A Zurich, l'UEFA fait dresser des murs de brique devant les bistrots qui se refusent à ne vendre qu'une seule marque de bière, sponsor de l'euro.
Les sourires sont les mystères de la vie, aussi habiles à dissimuler qu'à révéler.
Et sublime folie du regard: tu sais et tu vois le mensonge et pourtant, un instant, tu bandes?
Aies confiance dans celui qui ne sourit pas.
Les formes visuelles ne fonctionnent-elles pas comme des drogues ?
Certains prennent de la cocaïne pour avoir l'air plus brillants dans la vie, d'autres se shootent à l'héroïne pour ressentir la réalité moins durement.

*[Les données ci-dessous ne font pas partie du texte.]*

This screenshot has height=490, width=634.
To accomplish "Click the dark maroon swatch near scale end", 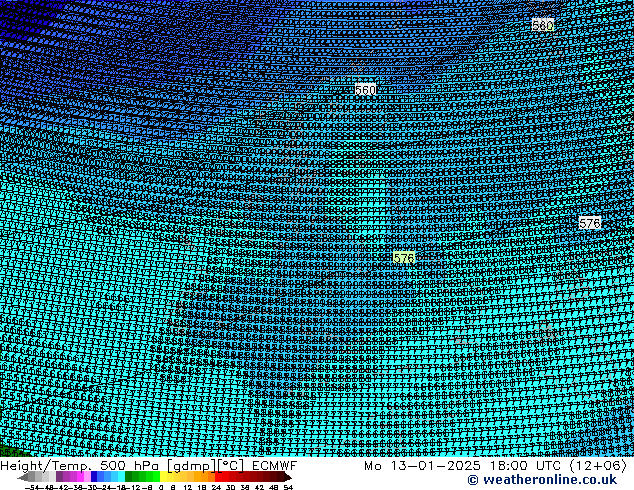I will click(x=272, y=477).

On peut préférer l'acide pour se projeter dans des fantaisies fantastiques, ou le crack pour arriver à être méchant, ou encore?
Et la symétrie, que déclenche-t-elle en toi ?
Sentiment d'équilibre ? Sérénité à la contemplation d'un monde bien fait ? Refus du chaos ?
Volonté de maîtrise ? Idée de la perfection ? Beauté ?
Dans le fond nous choisissons subconsciemment certaines drogues afin de déclencher les effets que nous avons expérimentés et que nous savons nous aider à vivre, à accepter la réalité.
Chers amis photographes, vous shootez-vous à la symétrie ?
La symétrie est-elle une drogue à la mode ?
J'adorerais entendre vos réponses à ces troublantes questions?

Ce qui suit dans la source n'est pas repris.